Thursday, December 27, 2012
Antarctic Researchers Cancel Search for Life 2 Miles Down
U.K. researchers hunting for life in a lake under 3 kilometers (2 miles) of Antarctic ice called off their mission after drilling delays led to a fuel shortage.
The team decided to halt work on Dec. 25 after failing to link two boreholes 300 meters beneath the ice, according to the British Antarctic Survey, part of the drilling group.
The researchers will have to wait at least another year to try reaching Lake Ellsworth, which has been isolated under the West Antarctic ice sheet for hundreds of thousands of years. They’d hoped to test water samples for microbial life and search the lake bed for clues into the past climate of Antarctica.

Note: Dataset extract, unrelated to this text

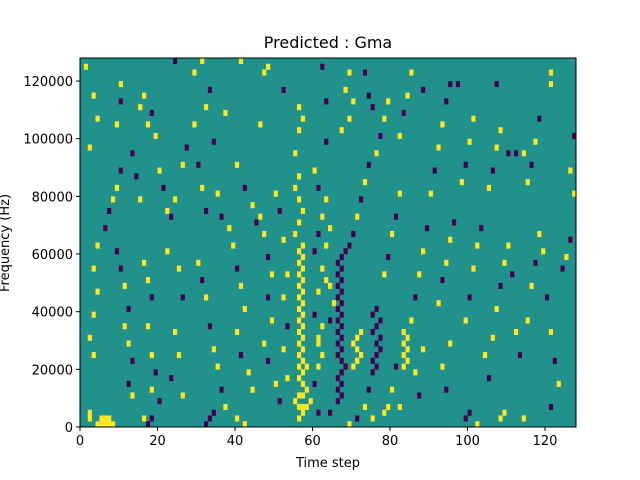 The height and width of the screenshot is (480, 640). Describe the element at coordinates (468, 442) in the screenshot. I see `x-tick-label: 100` at that location.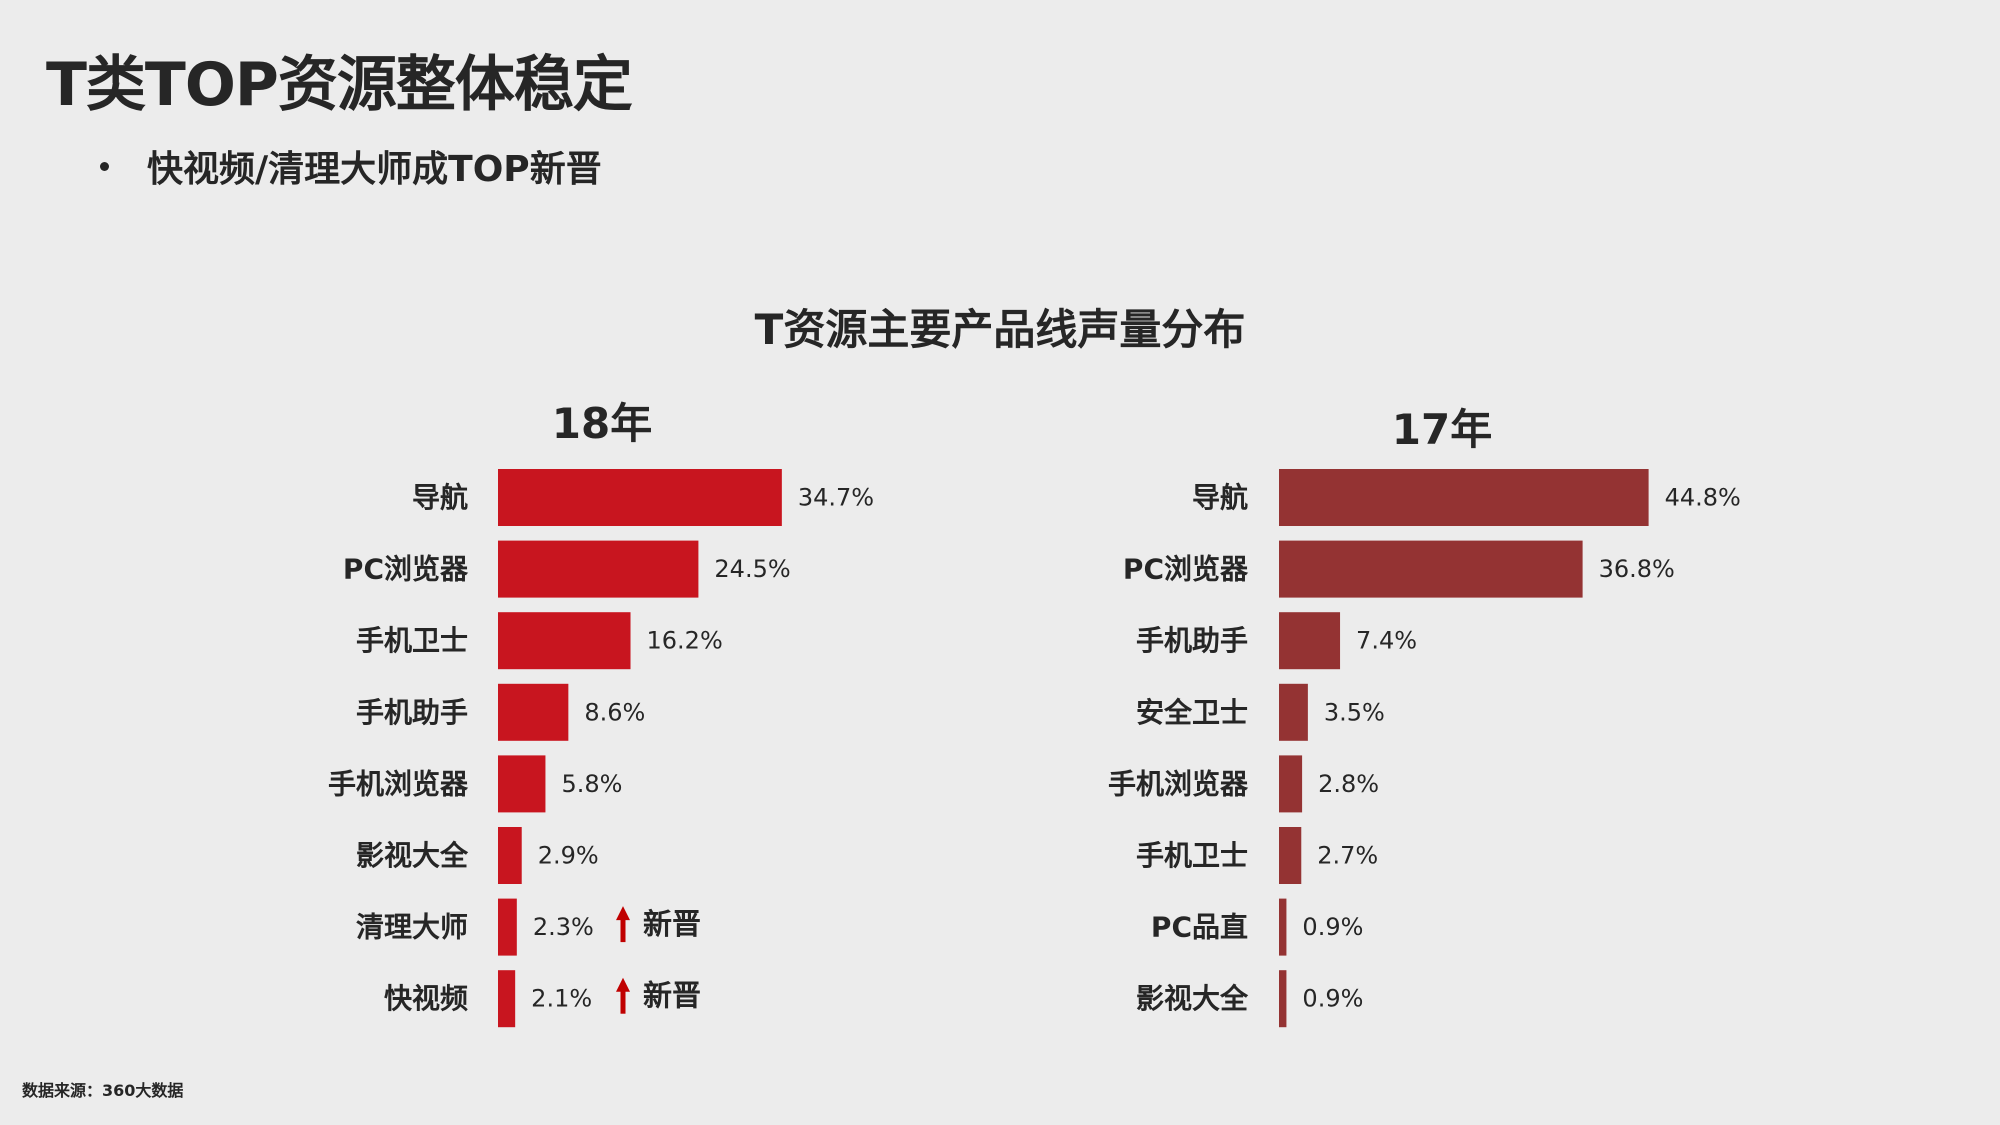 This screenshot has width=2000, height=1125. What do you see at coordinates (1192, 856) in the screenshot?
I see `category-label-17-5: 手机卫士` at bounding box center [1192, 856].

“This is, of course, hugely frustrating for us, but we have learned a lot this year,” principal investigator Martin Siegert said today in an e-mailed statement. “I remain confident that we will unlock the secrets of Lake Ellsworth in coming seasons.”
The researchers had struggled with a leaking cavity, designed to link the main borehole with a secondary hole used to recirculate drilling water back to the surface. They used so much fuel melting snow to fill the cavern that they didn’t have enough to complete the project, which relied on a pressurized hot-water drill.
Siegert, a professor of geosciences at the University of Edinburgh, first thought of searching for life in Antarctica’s underground lakes 16 years ago. Ellsworth was chosen as a target for the 8 million-pound ($13 million) project eight years later.
It’s one of at least 387 known sub-glacial Antarctic lakes, which formed deep below the surface as the pressure exerted by thousands of meters of ice drove down the freezing point of water.